Sunday, November 11, 2012

Grandpa Lidbury

Remembrance Day has always been inextricably tied to memories of my Grandpa Lidbury for me.  He served in the British Army in World War I, was taken prisoner and spent much of the war in a prison of war camp.  Remembrance Day was the day before his birthday; and it was also Grandma's birthday.  Grandpa never spoke much about the war when we were children; he felt, very strongly, that children shouldn't know much about war.  He told us his prisoner number was 22, and a few small things like that.   He would tell of his friends who helped save his life.  There was a fellow prisoner from Belgium that he especially felt thankful for. When he felt that we were misbehaving he'd tell us one of the songs they sang in the army, "We know our manners, we spend our tanners, we are the Somerset boys."  He'd always explain that a tanner was a sixpence. However, as he aged and developed dementia, grandpa spent most of his last years reliving his time in prison camp.  (Grandpa is on the far right)

However, Grandpa was so much more than just an elderly man reliving his time in prison camp.  He grew up in England and didn't emigrate to Canada until 1922, well after the war was over.  He said that he'd been bossed around enough during the war and wanted to work where he could be his own boss.  He came to the  Bengough area (he had a sister who lived near there) and worked as a hired man for several years.  He became a Christian because the family where he worked read the Bible every morning at the breakfast table and were careful to read passages that awakened in him the need to know more.  He was baptized by my Grandfather Orr, in the winter, in a dugout.  They had cut a hole through the ice, and Granddad Orr had gone down with him and started to preach and apparently Grandpa Lidbury had turned to him and said, "Wilfred, just do it."

My two grandfathers were friends, and worked on threshing crews together.  They memorized scripture while working on the crews; driving the racks of sheaves to the threshing machine, waiting in line, etc.  Grandpa Lidbury was always very proud of the scripture that he had memorized.  He said that when he became a Christian all he knew was the names of the books "Matthew, Mark, Luke and John", but there really weren't many passages in the New Testament that if you quoted a verse or two he couldn't complete the quotation.  Grandpa was a faithful Christian his entire life.

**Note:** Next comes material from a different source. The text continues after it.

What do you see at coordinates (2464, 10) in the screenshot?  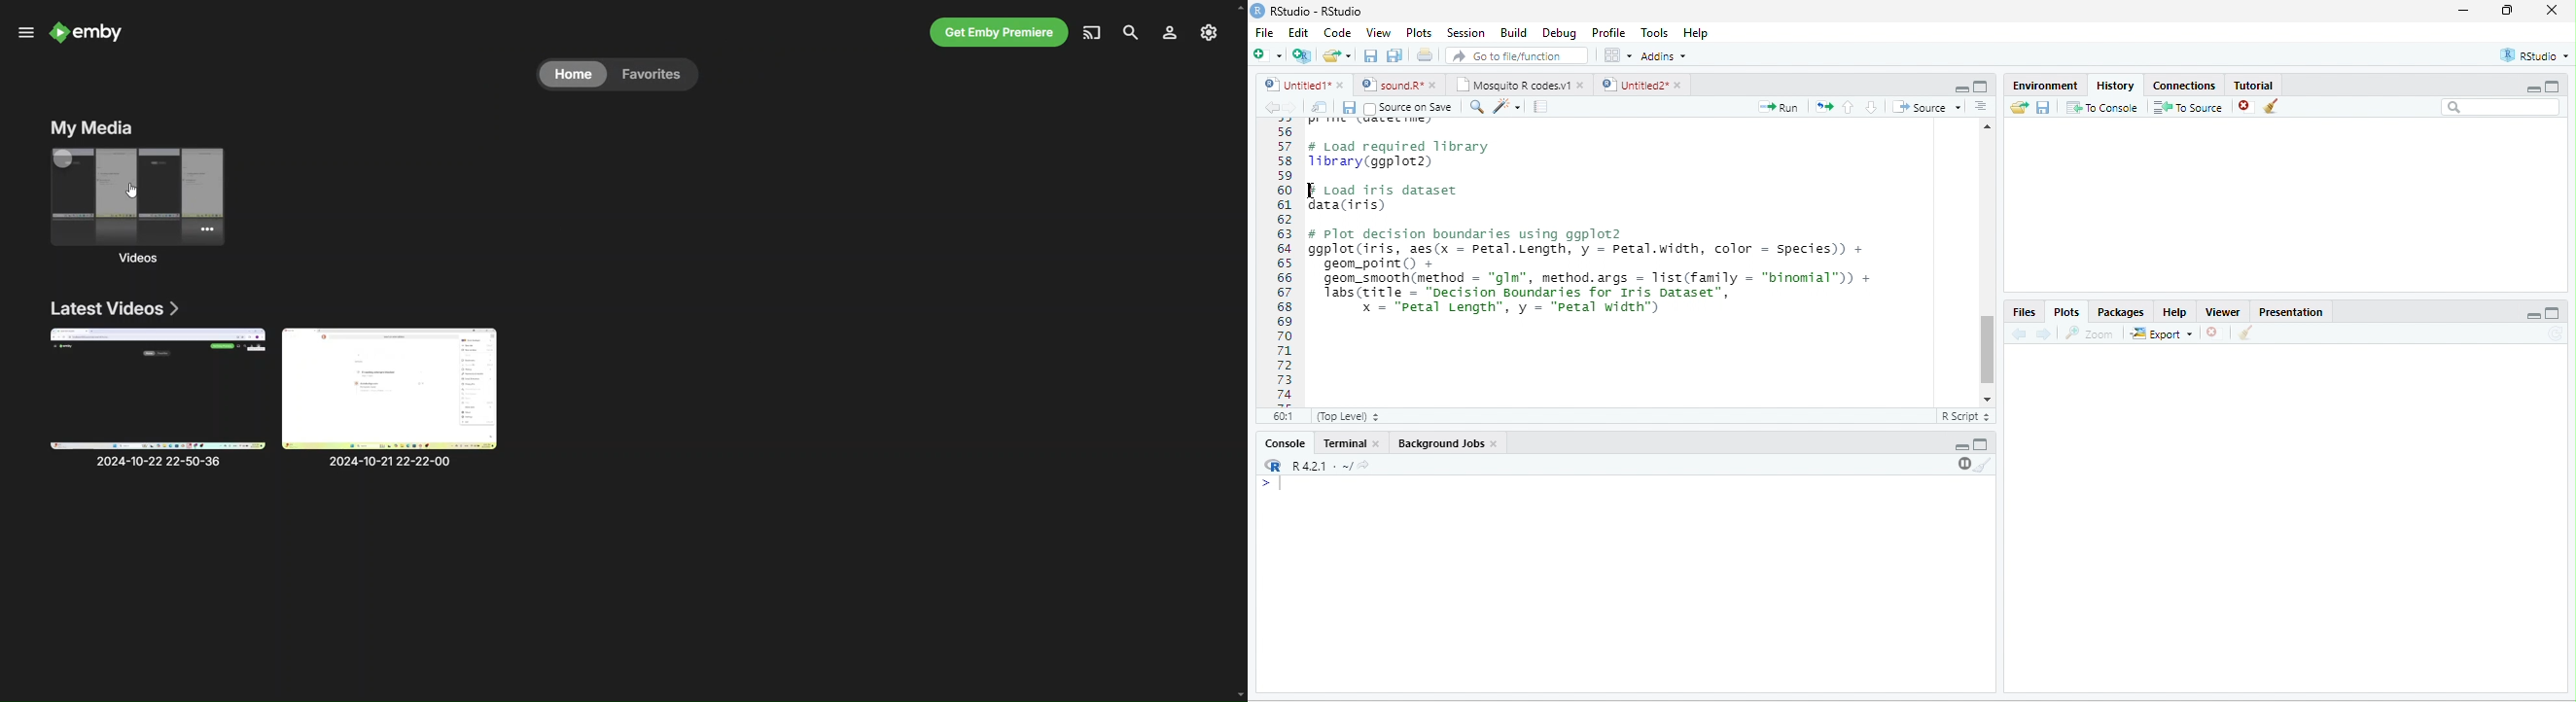 I see `minimize` at bounding box center [2464, 10].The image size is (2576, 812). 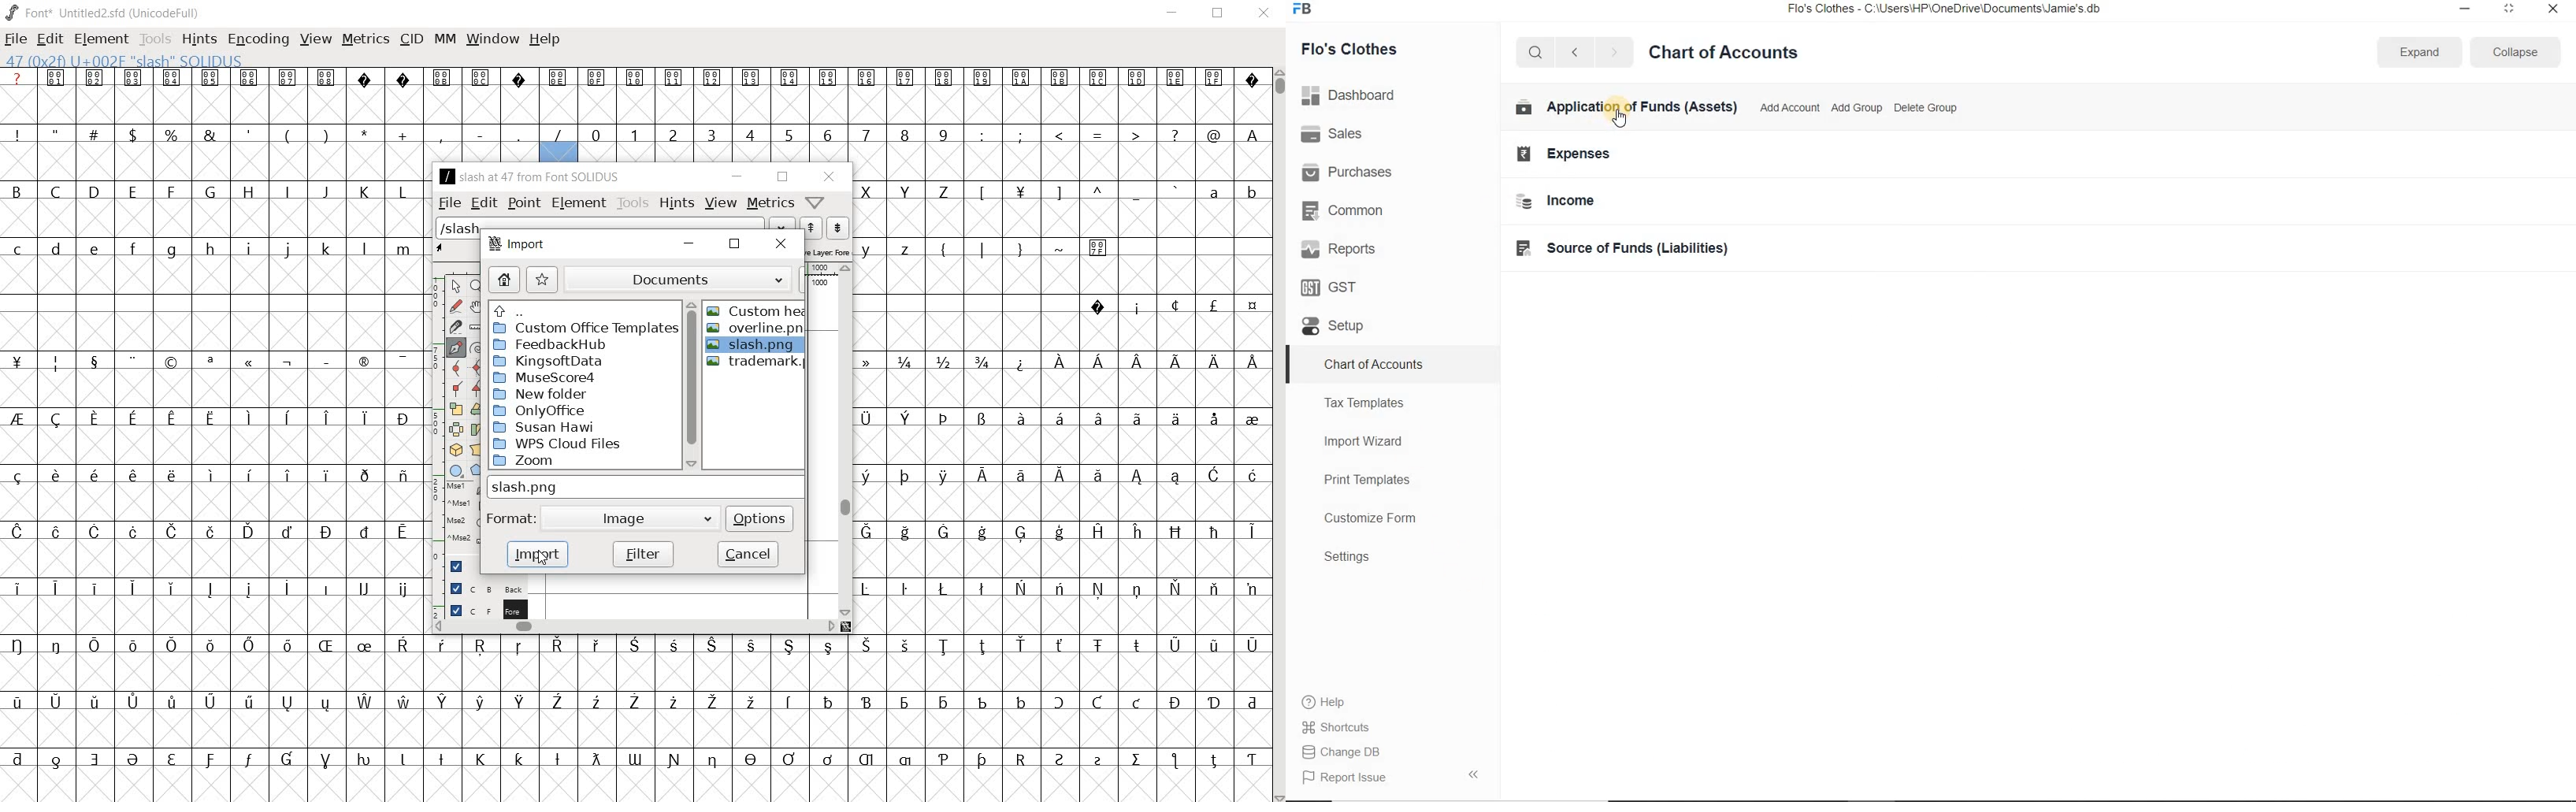 What do you see at coordinates (1926, 108) in the screenshot?
I see `Delete Group` at bounding box center [1926, 108].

He didn't marry until he was in his 30's - and Grandma had grown up in Tennessee and had been living in Texas when they married.  It could have been a real recipe for disaster - two very, very different cultures, and they were married just in time for the start of the great depression.  For much of their early married life, Grandpa's mother lived with them, and, to put it kindly, she was a difficult woman to live with.  However, they loved each other dearly.  Grandpa would stay home from farming on Mondays because it was wash day and he felt that it was too much work for his wife to do on her own.  It involved hauling the water and heating it, as well as using the wash board, etc.  When Grandma died, it was like Grandpa had lost the light in his life, and he was truly inconsolable until he had a vision of her comforting him.  He told of that vision repeatedly after that.

Grandpa and Grandma farmed at Harptree and later at Stony Beach.  When they retired, they moved first to Moose Jaw and then later to Saskatoon.  I don't remember them living at Stony Beach but I do recall riding on the back of the grain truck with my siblings and cousins when Grandpa took one of the last loads to the elevator.  He told the elevator agent, "Just weigh it now, and then we'll lift the kids down."  I didn't know at the time why everyone thought that was so funny.

My grandpa lived his last years with my parents until his death.  I stayed with him for part of the last year that he lived alone before he moved in with them.  He loved the grandchildren in his later years and always seemed a little more coherent when they were around. He died nearly 19 years ago now, but writing these memories bring him back so clearly to my mind.

3 comments:

John Orr said...

Thanks so much for the memories May.

such good memories of Grandma and Grandpa. Visiting them in Moosejaw, the bowl of candies Grandma always had. playing in the park next to the house. the slide with the bump in the middle.
When they moved in next door trying to help Grandpa with his garden and yard work doing chinups together in the basement. cooking pumkin pies with grandma.

thanks again

John

May's Musings said...

Yes I remember all that. Because I'm working in Moose Jaw now, I've made a point of driving past their house there a few times. The playground is still there but the equipment is all different.

I plan to write about both Grandmas in the future.